Podrán cerrar webs y servidores en casos de amenazas graves contra el orden público, la seguridad pública y la seguridad nacional, algo poco especificado y muy dejado a la interpretación del Gobierno de turno.

El Gobierno de Pedro Sánchez ha creado un decreto-ley que modifica la Ley General de Telecomunicaciones para añadir más casos en los que podría cerrar páginas web y bloquear servidores sin necesidad de una orden judicial.

Hasta ahora, como la Constitución española establece que sólo la justicia puede secuestrar publicaciones, el ejecutivo incluyó la figura de un juez que debía dar el visto bueno al proceso; aunque en realidad no podía determinar si el contenido borrado realmente vulneraba la propiedad intelectual. Por lo tanto, aunque fuese más una figura anecdótica, al menos estaba ahí para garantizar la constitucionalidad del proceso.

El nuevo decreto-ley amplía las posibles situaciones en las que el gobierno podría evitar el acceso a ciertos servicios. Los más llamativos son los casos de amenazas graves contra el orden público, la seguridad pública y la seguridad nacional; algo muy laxo y que queda a la interpretación.

Una nueva «Ley Mordaza»

Este nuevo Decreto-Ley se crea, según el BOE, para casos de amenazas graves contra el orden público, algo que recuerda a la Ley Orgánica 4/2015, de 30 de marzo, de protección de la seguridad ciudadana: la más que controvertida «Ley Mordaza». 

Tanto la oposición parlamentaria como la prensa y los profesionales de la justicia y el derecho, criticaron duramente el contenido del anteproyecto​ por considerar que muchos de sus artículos atentaban contra la libertad de expresión.

Esta ley forma parte de la revisión de la justicia penal española desde la reforma del Código Penal del año 1995 y su desarrollo, aprobación y entrada en vigor ha estado rodeada de fuertes polémicas, incluso a nivel internacional.
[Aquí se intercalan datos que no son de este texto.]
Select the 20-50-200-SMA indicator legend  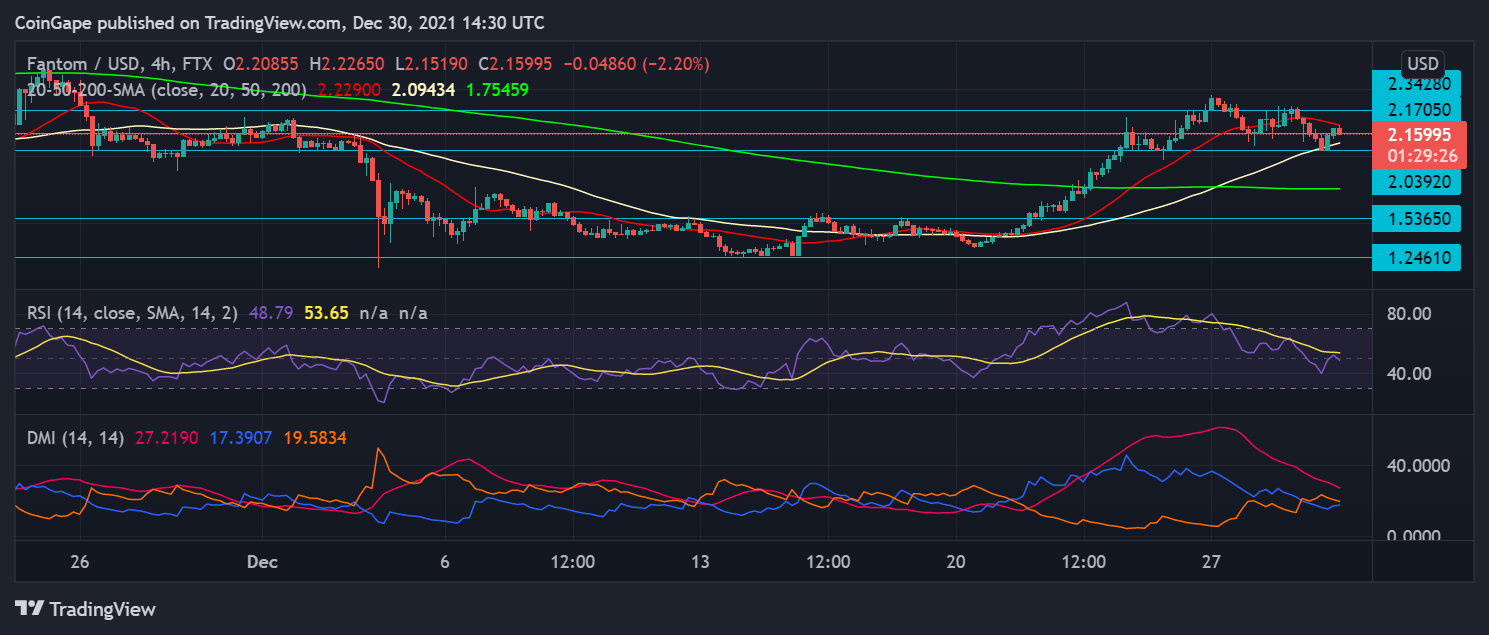[x=167, y=90]
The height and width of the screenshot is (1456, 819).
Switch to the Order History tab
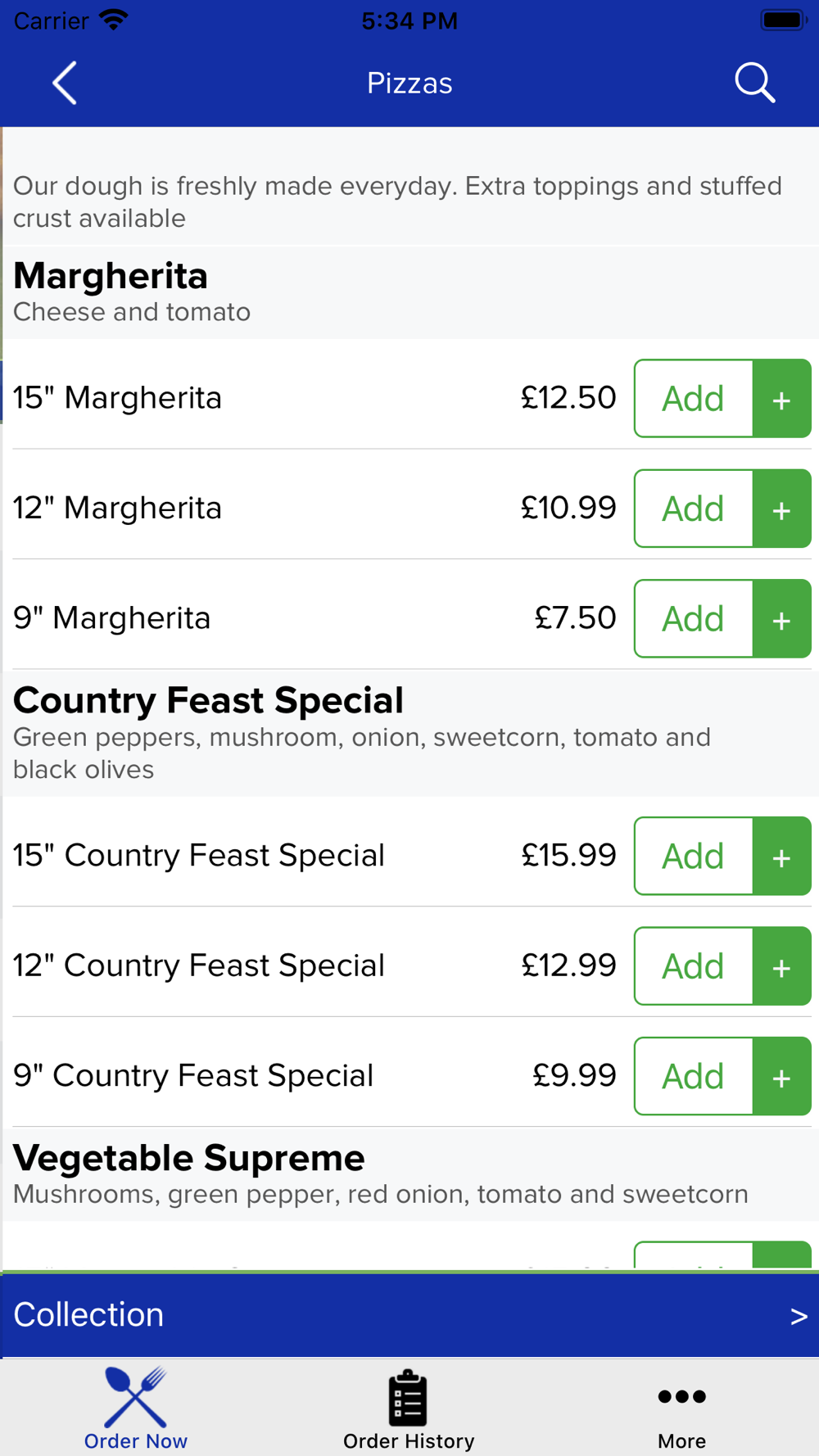click(x=409, y=1409)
En este sentido, un editorial del The New York Times (NYT) instó a la Comisión Europea a apresurarse a condenar la nueva ley, citando al relator de las Naciones Unidas, quien también instó a los legisladores españoles a derogar la ley. El NYT afirmó que «esta ley trae recuerdos de los peores días del régimen de Franco y no procede en una nación democrática».​

En un artículo posterior, el NYT reflejó las opiniones al respecto tanto de Amnesty International​ como a Human Rights Watch, que considera que la ley supone una «amenaza directa a los derechos de reunión pacífica y la libertad de expresión en España»​ y cita al portavoz del principal sindicato de policías que también ha manifestado su preocupación respecto a algunos aspectos de la ley, entre otros, la falta del «necesario consenso político y social».
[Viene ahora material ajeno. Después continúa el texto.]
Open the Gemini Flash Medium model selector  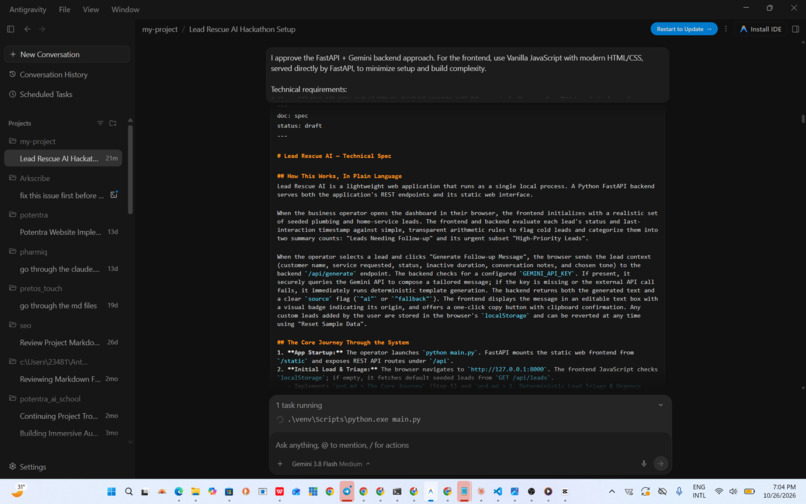click(331, 464)
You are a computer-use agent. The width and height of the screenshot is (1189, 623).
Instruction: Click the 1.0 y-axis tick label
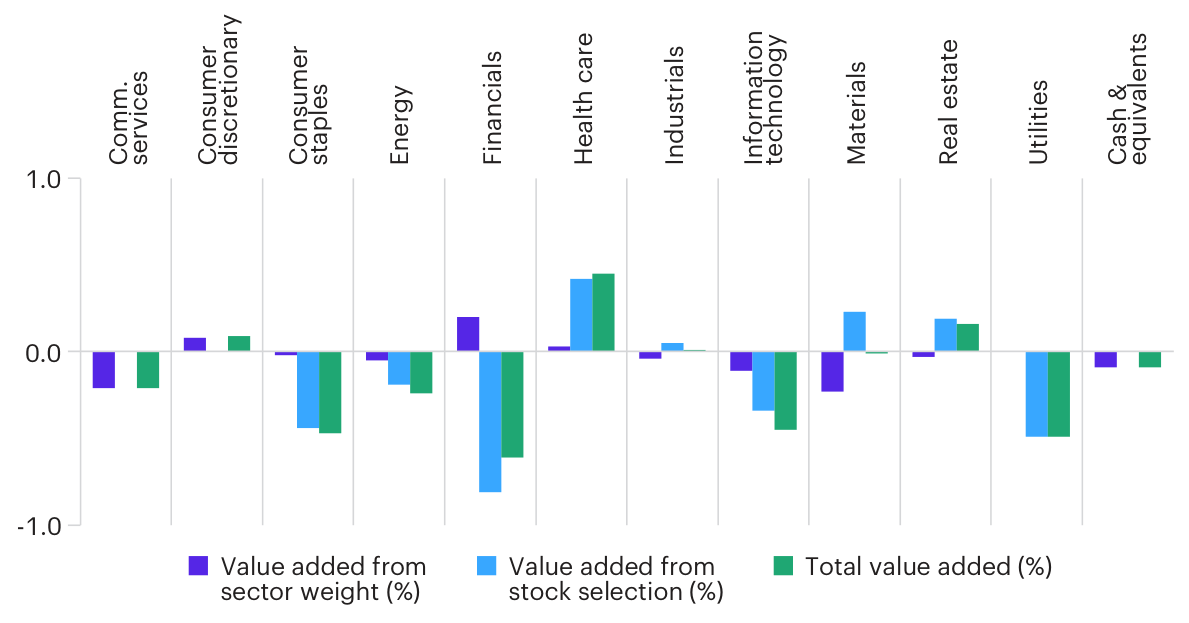click(44, 180)
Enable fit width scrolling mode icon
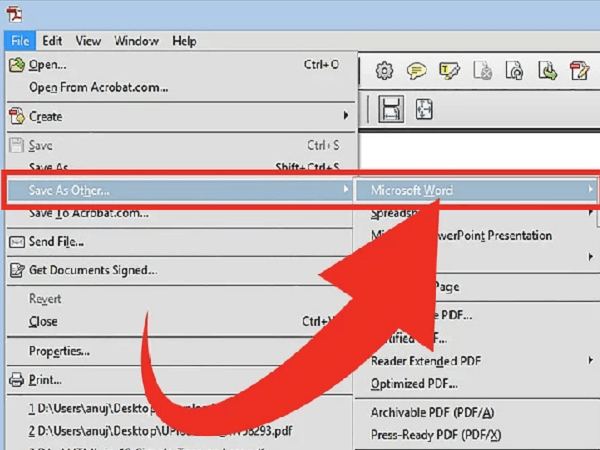 pyautogui.click(x=391, y=108)
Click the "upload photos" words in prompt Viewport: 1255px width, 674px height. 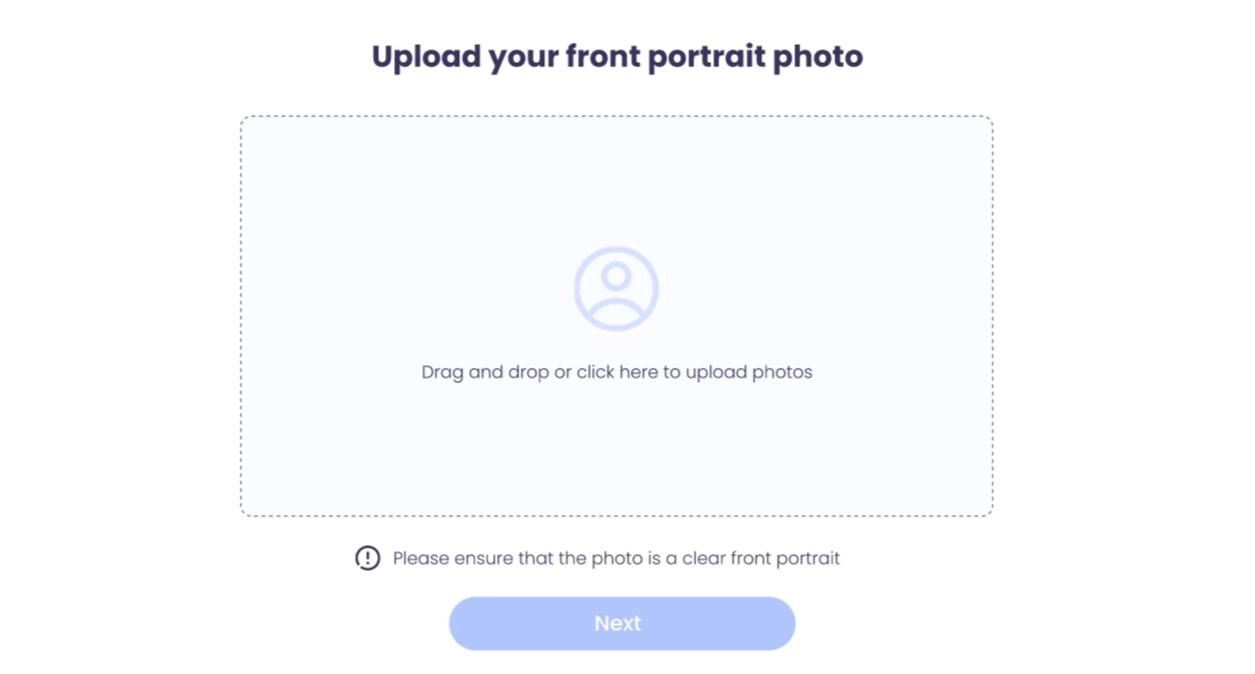coord(749,372)
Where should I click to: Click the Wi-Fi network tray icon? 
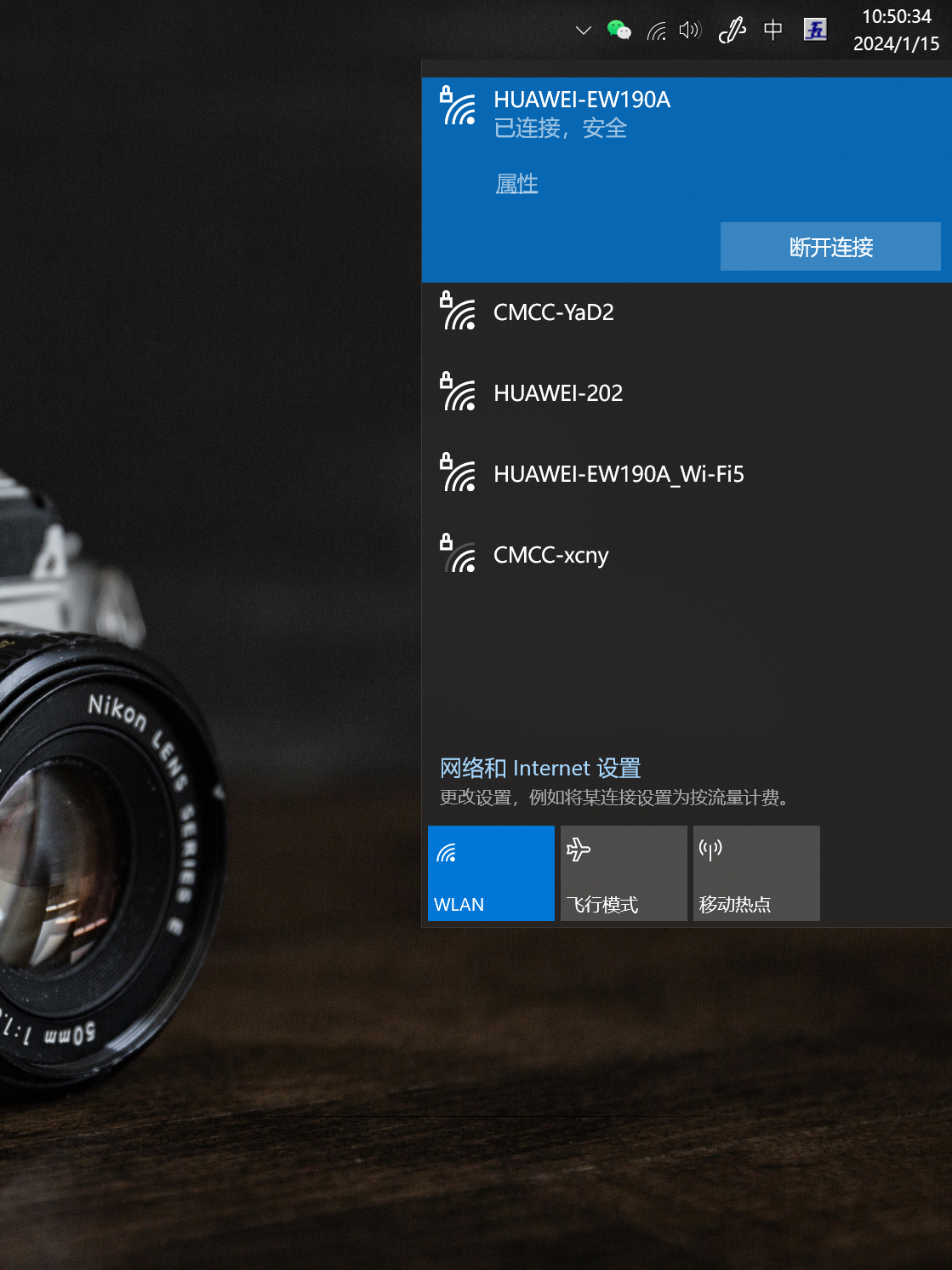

Otros medios internacionales, como The Guardian,​ recogen las preocupaciones expresados por el International Press Institute respecto a las provisiones «desproporcionadas» que «perjudica al pueblo español en su derecho al acceso a la información sobre temas de interés público».

Mayor represión

Desde hace años, el gobierno puede cerrar páginas web si considera que atentan contra la seguridad pública o la protección civil, además de en casos de «emergencias». Sin embargo, los defensores de este poder afirmaban que la ley era sólo una salvaguarda para casos extremos, como el terrorismo.
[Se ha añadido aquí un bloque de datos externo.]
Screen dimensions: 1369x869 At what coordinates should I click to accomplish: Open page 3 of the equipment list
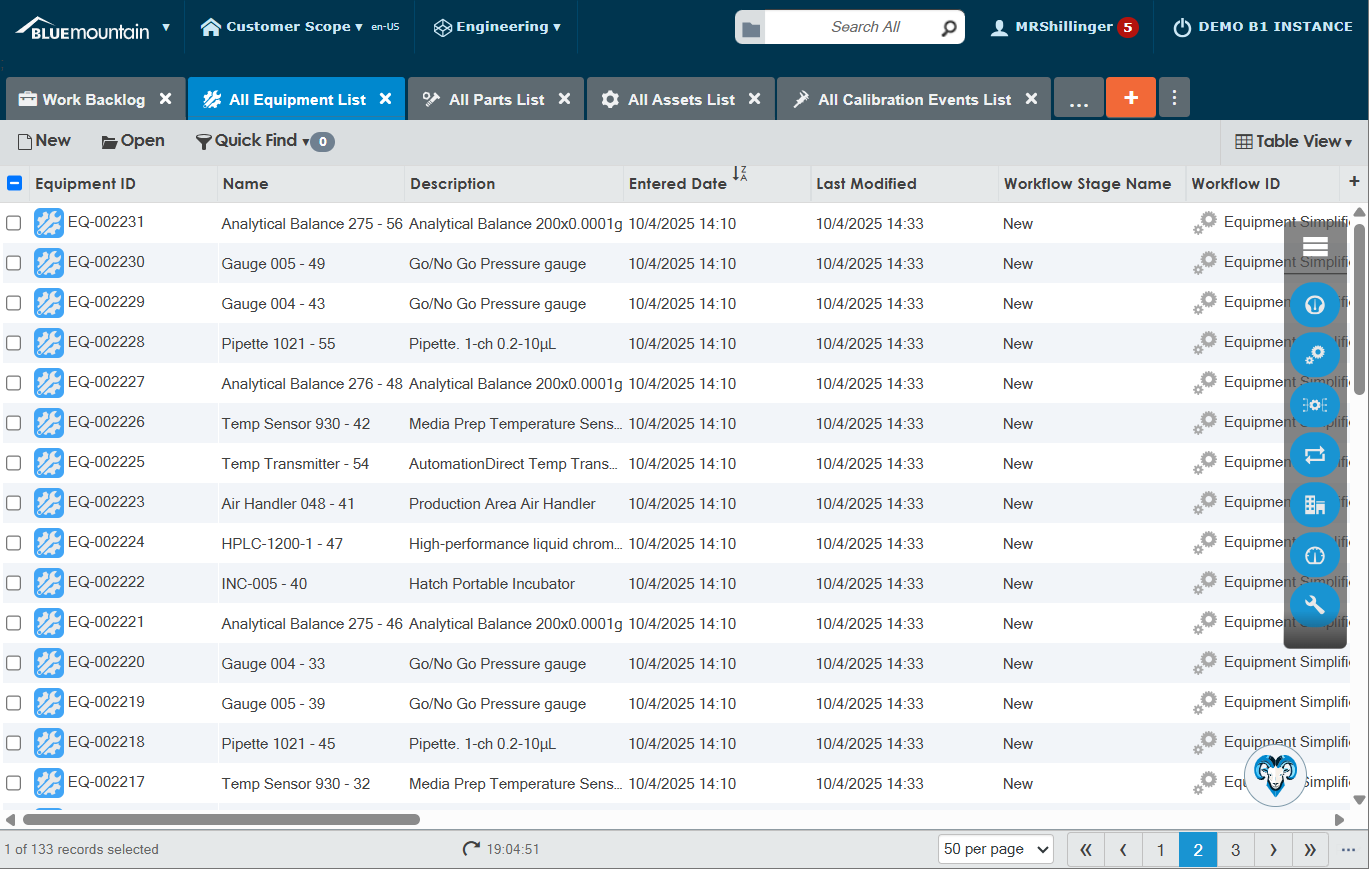point(1235,849)
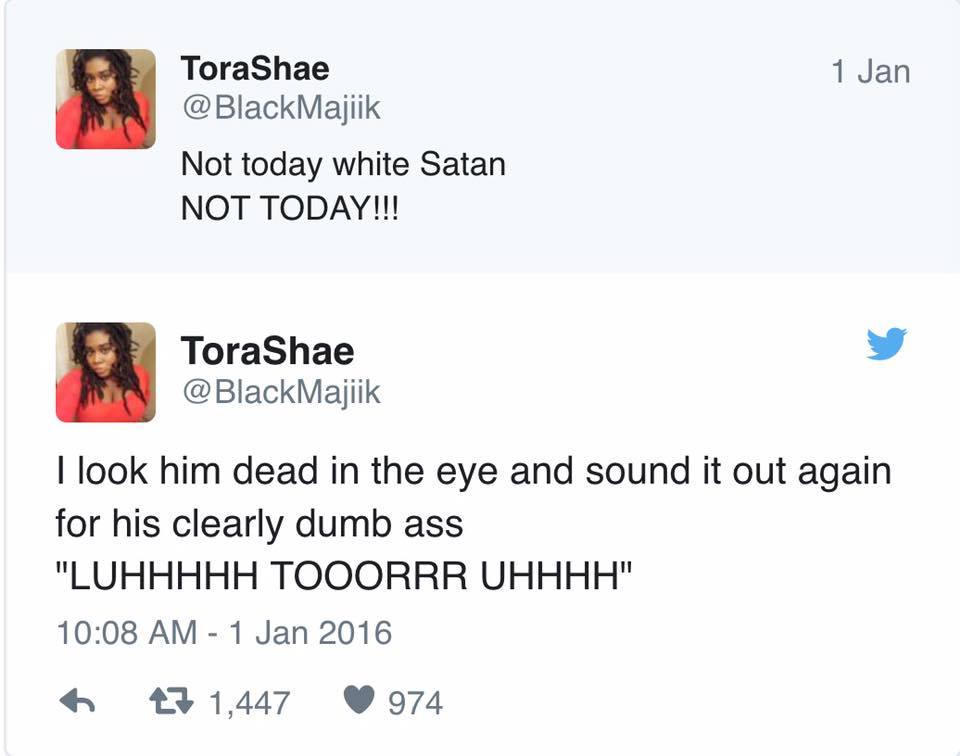Open the @BlackMajiik handle in the top tweet
The width and height of the screenshot is (960, 756).
click(x=280, y=107)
Esto, sumado a la nueva LPI aprobada a principios de año, funcionarios del gobierno pueden cerrar webs sin autorización judicial ni presencia de un juez, en casos de infracción de derechos de autor.

La publicación del decreto-ley es sólo el principio. Las consecuencias de que el gobierno obtenga semejantes poderes aún no están del todo claras, pero suena de nuevo a represión, a una nueva mordaza.